(Dataset items)

========================

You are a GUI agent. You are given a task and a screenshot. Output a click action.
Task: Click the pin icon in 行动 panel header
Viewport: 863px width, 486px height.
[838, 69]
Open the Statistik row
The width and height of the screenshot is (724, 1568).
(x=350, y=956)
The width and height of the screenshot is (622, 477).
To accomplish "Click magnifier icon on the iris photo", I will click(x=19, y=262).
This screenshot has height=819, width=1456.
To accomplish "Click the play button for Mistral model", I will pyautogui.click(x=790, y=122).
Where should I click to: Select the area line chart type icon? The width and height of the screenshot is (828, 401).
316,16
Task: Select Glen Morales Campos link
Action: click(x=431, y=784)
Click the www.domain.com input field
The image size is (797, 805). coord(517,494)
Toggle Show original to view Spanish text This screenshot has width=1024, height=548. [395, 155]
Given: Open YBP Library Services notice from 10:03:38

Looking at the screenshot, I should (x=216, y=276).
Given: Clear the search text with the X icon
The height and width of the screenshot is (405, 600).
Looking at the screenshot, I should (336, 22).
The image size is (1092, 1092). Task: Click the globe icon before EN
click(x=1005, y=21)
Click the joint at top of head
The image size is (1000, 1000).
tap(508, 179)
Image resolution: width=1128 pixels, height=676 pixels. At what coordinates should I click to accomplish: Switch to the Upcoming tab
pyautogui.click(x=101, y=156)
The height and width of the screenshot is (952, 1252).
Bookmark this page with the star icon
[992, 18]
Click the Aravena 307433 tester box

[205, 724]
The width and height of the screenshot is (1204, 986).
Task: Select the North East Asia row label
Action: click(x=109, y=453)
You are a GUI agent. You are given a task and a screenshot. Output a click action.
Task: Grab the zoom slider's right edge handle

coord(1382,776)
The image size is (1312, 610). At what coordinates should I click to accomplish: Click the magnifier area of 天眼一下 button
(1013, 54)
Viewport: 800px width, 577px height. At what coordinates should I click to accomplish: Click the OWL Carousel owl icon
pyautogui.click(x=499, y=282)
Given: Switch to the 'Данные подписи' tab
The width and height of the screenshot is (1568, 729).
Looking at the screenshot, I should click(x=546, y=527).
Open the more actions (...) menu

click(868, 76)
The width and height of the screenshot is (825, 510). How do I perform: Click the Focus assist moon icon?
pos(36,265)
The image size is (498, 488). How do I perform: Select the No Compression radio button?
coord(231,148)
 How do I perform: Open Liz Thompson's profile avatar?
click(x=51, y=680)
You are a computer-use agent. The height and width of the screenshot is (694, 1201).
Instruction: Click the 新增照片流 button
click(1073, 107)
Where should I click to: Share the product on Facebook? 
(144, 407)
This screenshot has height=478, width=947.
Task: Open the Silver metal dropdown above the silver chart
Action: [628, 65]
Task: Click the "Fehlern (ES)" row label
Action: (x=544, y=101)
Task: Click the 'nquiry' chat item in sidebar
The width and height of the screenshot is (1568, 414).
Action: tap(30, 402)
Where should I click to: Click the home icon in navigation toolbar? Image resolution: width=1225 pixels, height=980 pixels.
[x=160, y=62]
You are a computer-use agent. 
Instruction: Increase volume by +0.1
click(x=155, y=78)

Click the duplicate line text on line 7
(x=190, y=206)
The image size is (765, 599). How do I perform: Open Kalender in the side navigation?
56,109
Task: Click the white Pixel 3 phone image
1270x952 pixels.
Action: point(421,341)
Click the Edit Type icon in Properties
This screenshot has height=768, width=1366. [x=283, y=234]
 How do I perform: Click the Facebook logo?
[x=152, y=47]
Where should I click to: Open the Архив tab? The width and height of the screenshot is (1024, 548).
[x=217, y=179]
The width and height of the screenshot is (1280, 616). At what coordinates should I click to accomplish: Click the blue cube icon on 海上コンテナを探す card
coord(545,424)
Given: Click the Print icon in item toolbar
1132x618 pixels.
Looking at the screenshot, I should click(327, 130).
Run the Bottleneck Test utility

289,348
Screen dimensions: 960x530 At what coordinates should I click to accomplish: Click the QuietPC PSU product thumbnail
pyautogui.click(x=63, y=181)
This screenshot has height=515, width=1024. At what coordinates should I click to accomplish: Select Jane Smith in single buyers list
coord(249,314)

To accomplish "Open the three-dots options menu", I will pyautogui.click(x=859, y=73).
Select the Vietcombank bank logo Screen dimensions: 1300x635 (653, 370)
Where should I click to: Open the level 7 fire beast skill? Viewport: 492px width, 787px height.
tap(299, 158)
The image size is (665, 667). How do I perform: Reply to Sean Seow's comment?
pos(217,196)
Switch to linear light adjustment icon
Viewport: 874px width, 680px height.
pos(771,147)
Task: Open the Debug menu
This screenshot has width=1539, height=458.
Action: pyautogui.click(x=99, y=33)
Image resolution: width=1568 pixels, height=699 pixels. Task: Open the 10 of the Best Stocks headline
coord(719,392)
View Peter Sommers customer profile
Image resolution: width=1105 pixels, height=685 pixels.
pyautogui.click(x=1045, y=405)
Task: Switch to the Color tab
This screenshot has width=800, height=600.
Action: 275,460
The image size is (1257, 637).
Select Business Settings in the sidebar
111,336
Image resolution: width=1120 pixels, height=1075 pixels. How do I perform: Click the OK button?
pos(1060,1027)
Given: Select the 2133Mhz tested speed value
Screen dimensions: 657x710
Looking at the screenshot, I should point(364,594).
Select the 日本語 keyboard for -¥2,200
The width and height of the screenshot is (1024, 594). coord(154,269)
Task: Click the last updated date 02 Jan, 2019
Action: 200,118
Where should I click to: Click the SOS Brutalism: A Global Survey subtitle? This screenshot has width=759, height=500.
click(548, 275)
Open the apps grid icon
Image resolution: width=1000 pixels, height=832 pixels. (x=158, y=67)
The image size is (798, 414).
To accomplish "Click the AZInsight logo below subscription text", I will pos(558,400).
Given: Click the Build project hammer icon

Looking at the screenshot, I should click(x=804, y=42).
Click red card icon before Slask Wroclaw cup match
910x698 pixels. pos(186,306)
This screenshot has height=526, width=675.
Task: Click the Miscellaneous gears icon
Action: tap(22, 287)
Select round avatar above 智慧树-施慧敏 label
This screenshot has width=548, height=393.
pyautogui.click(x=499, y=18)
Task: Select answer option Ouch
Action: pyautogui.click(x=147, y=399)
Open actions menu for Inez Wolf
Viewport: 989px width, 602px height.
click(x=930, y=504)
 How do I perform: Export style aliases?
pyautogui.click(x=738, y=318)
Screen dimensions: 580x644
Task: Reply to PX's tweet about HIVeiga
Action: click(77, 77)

========================

YOUR INSTRUCTIONS: The answer should consist of all the lines above, retyped exactly.

EXERCISE RESULT:
You are a GUI agent. You are given a task and a screenshot. Output a click action.
Task: Click the pin icon in 行动 panel header
Viewport: 863px width, 486px height.
[838, 69]
Open the Statistik row
The width and height of the screenshot is (724, 1568).
(x=350, y=956)
The width and height of the screenshot is (622, 477).
To accomplish "Click magnifier icon on the iris photo", I will click(x=19, y=262).
This screenshot has height=819, width=1456.
To accomplish "Click the play button for Mistral model", I will pyautogui.click(x=790, y=122).
Where should I click to: Select the area line chart type icon? The width and height of the screenshot is (828, 401).
316,16
Task: Select Glen Morales Campos link
Action: click(x=431, y=784)
Click the www.domain.com input field
The image size is (797, 805). coord(517,494)
Toggle Show original to view Spanish text This screenshot has width=1024, height=548. [395, 155]
Given: Open YBP Library Services notice from 10:03:38

Looking at the screenshot, I should (x=216, y=276).
Given: Clear the search text with the X icon
The height and width of the screenshot is (405, 600).
Looking at the screenshot, I should (336, 22).
The image size is (1092, 1092). Task: Click the globe icon before EN
click(x=1005, y=21)
Click the joint at top of head
The image size is (1000, 1000).
tap(508, 179)
Image resolution: width=1128 pixels, height=676 pixels. At what coordinates should I click to accomplish: Switch to the Upcoming tab
pyautogui.click(x=101, y=156)
The height and width of the screenshot is (952, 1252).
Bookmark this page with the star icon
[992, 18]
Click the Aravena 307433 tester box

[205, 724]
The width and height of the screenshot is (1204, 986).
Task: Select the North East Asia row label
Action: click(x=109, y=453)
You are a GUI agent. You are given a task and a screenshot. Output a click action.
Task: Grab the zoom slider's right edge handle

coord(1382,776)
The image size is (1312, 610). At what coordinates should I click to accomplish: Click the magnifier area of 天眼一下 button
(1013, 54)
Viewport: 800px width, 577px height. At what coordinates should I click to accomplish: Click the OWL Carousel owl icon
pyautogui.click(x=499, y=282)
Given: Switch to the 'Данные подписи' tab
The width and height of the screenshot is (1568, 729).
Looking at the screenshot, I should click(x=546, y=527).
Open the more actions (...) menu

click(868, 76)
The width and height of the screenshot is (825, 510). How do I perform: Click the Focus assist moon icon?
pos(36,265)
The image size is (498, 488). How do I perform: Select the No Compression radio button?
coord(231,148)
 How do I perform: Open Liz Thompson's profile avatar?
click(x=51, y=680)
You are a computer-use agent. The height and width of the screenshot is (694, 1201).
Instruction: Click the 新增照片流 button
click(1073, 107)
Where should I click to: Share the product on Facebook? 
(144, 407)
This screenshot has height=478, width=947.
Task: Open the Silver metal dropdown above the silver chart
Action: [628, 65]
Task: Click the "Fehlern (ES)" row label
Action: (x=544, y=101)
Task: Click the 'nquiry' chat item in sidebar
The width and height of the screenshot is (1568, 414).
Action: tap(30, 402)
Where should I click to: Click the home icon in navigation toolbar? Image resolution: width=1225 pixels, height=980 pixels.
[x=160, y=62]
You are a computer-use agent. 
Instruction: Increase volume by +0.1
click(x=155, y=78)

Click the duplicate line text on line 7
(x=190, y=206)
The image size is (765, 599). How do I perform: Open Kalender in the side navigation?
56,109
Task: Click the white Pixel 3 phone image
1270x952 pixels.
Action: point(421,341)
Click the Edit Type icon in Properties
This screenshot has height=768, width=1366. [x=283, y=234]
 How do I perform: Click the Facebook logo?
[x=152, y=47]
Where should I click to: Open the Архив tab? The width and height of the screenshot is (1024, 548).
[x=217, y=179]
The width and height of the screenshot is (1280, 616). At what coordinates should I click to accomplish: Click the blue cube icon on 海上コンテナを探す card
coord(545,424)
Given: Click the Print icon in item toolbar
1132x618 pixels.
Looking at the screenshot, I should click(327, 130).
Run the Bottleneck Test utility

289,348
Screen dimensions: 960x530 At what coordinates should I click to accomplish: Click the QuietPC PSU product thumbnail
pyautogui.click(x=63, y=181)
This screenshot has height=515, width=1024. At what coordinates should I click to accomplish: Select Jane Smith in single buyers list
coord(249,314)

To accomplish "Open the three-dots options menu", I will pyautogui.click(x=859, y=73).
Select the Vietcombank bank logo Screen dimensions: 1300x635 (653, 370)
Where should I click to: Open the level 7 fire beast skill? Viewport: 492px width, 787px height.
tap(299, 158)
The image size is (665, 667). How do I perform: Reply to Sean Seow's comment?
pos(217,196)
Switch to linear light adjustment icon
Viewport: 874px width, 680px height.
pos(771,147)
Task: Open the Debug menu
This screenshot has width=1539, height=458.
Action: pyautogui.click(x=99, y=33)
Image resolution: width=1568 pixels, height=699 pixels. Task: Open the 10 of the Best Stocks headline
coord(719,392)
View Peter Sommers customer profile
Image resolution: width=1105 pixels, height=685 pixels.
pyautogui.click(x=1045, y=405)
Task: Switch to the Color tab
This screenshot has width=800, height=600.
Action: 275,460
The image size is (1257, 637).
Select Business Settings in the sidebar
111,336
Image resolution: width=1120 pixels, height=1075 pixels. How do I perform: Click the OK button?
pos(1060,1027)
Given: Select the 2133Mhz tested speed value
Screen dimensions: 657x710
Looking at the screenshot, I should point(364,594).
Select the 日本語 keyboard for -¥2,200
The width and height of the screenshot is (1024, 594). coord(154,269)
Task: Click the last updated date 02 Jan, 2019
Action: 200,118
Where should I click to: Click the SOS Brutalism: A Global Survey subtitle? This screenshot has width=759, height=500.
click(548, 275)
Open the apps grid icon
Image resolution: width=1000 pixels, height=832 pixels. (x=158, y=67)
The image size is (798, 414).
To accomplish "Click the AZInsight logo below subscription text", I will pos(558,400).
Given: Click the Build project hammer icon

Looking at the screenshot, I should click(x=804, y=42).
Click red card icon before Slask Wroclaw cup match
910x698 pixels. pos(186,306)
This screenshot has height=526, width=675.
Task: Click the Miscellaneous gears icon
Action: tap(22, 287)
Select round avatar above 智慧树-施慧敏 label
This screenshot has width=548, height=393.
pyautogui.click(x=499, y=18)
Task: Select answer option Ouch
Action: pyautogui.click(x=147, y=399)
Open actions menu for Inez Wolf
Viewport: 989px width, 602px height.
click(x=930, y=504)
 How do I perform: Export style aliases?
pyautogui.click(x=738, y=318)
Screen dimensions: 580x644
Task: Reply to PX's tweet about HIVeiga
Action: click(77, 77)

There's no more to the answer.